Navigating their way through gross motor development can be a challenging time for growing kids. Each child reacts differently to learning new skills. The youngest ones may not even realize how they are reacting. There are many times that I am teaching kids to perform a new skill and they will get frustrated or give up after a perceived ‘failure’. Just imagine if a child gave up learning how to walk after they fall for the first time. If we all did that, the world would be full of people who crawled to get around! Teaching your kids to ‘brush it off’ after a fall can help them to learn how to get back on their feet again and keep trying.
You can help your child to develop resiliency with gross motor development in a few different ways. When they are learning a new skill and get frustrated or suffer a set back focus on what they did, not what they didn’t do. Encourage them to try again, and give them some support as they do, whether its a little bit of hands on assist or talking them through it. For example, when a child is learning to walk and they fall the first time, they may want to cry and stay on the floor. Instead of making a big deal about them crying, congratulate them on what they did and help them get back up again. This time when they go to take a step, maybe move the target closer or hold the back of their pants or even give them a finger to hold onto. Allow them to have a little success. Also know when to redirect. If continuing with the task is beginning to bring on a meltdown change something up. For example rather than having them walk between two support surfaces, have them sit down on a stool and attempt to stand up to the target support surface.

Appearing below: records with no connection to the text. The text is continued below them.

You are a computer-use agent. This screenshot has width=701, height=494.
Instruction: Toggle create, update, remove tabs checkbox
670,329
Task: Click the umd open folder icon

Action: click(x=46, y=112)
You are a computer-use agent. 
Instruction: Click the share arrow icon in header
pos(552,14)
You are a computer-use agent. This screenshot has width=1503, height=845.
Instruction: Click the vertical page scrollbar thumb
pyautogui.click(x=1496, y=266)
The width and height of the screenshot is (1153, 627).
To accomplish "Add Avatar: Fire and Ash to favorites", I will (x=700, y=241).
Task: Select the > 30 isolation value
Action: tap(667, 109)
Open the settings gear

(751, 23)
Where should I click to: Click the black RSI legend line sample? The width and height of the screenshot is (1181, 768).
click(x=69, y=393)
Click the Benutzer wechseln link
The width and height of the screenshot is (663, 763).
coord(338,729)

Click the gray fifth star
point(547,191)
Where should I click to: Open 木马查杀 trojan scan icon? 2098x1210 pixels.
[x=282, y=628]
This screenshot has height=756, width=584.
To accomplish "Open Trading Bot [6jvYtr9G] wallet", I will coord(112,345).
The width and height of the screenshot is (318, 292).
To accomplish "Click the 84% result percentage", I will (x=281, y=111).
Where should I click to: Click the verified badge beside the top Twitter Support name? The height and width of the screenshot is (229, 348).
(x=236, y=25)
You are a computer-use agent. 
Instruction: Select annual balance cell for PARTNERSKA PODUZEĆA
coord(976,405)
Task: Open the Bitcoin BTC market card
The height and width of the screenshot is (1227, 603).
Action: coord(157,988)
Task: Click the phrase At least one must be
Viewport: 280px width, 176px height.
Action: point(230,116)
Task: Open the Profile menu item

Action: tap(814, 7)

This may all seem simple but that may be all it takes to help your child develop resiliency that can support them not only in their gross motor development but also dealing with challenges later in life. A kids who can bounce back from a fall should in theory have an easier time bouncing back from non-physical stresses or challenges that they will face as they continue to grow. As much as we may want to protect our children, surrounding them with bubble wrap (physically or emotionally) is not always the answer, rather teaching them the tools early in life will be most beneficial. In other words, help your child to ‘get back on the horse that threw them‘!
Lastly, developing resilience is a unique experience for each family and child, so use your knowledge of your child to guide them on their journey. I have a feeling it will be lifelong!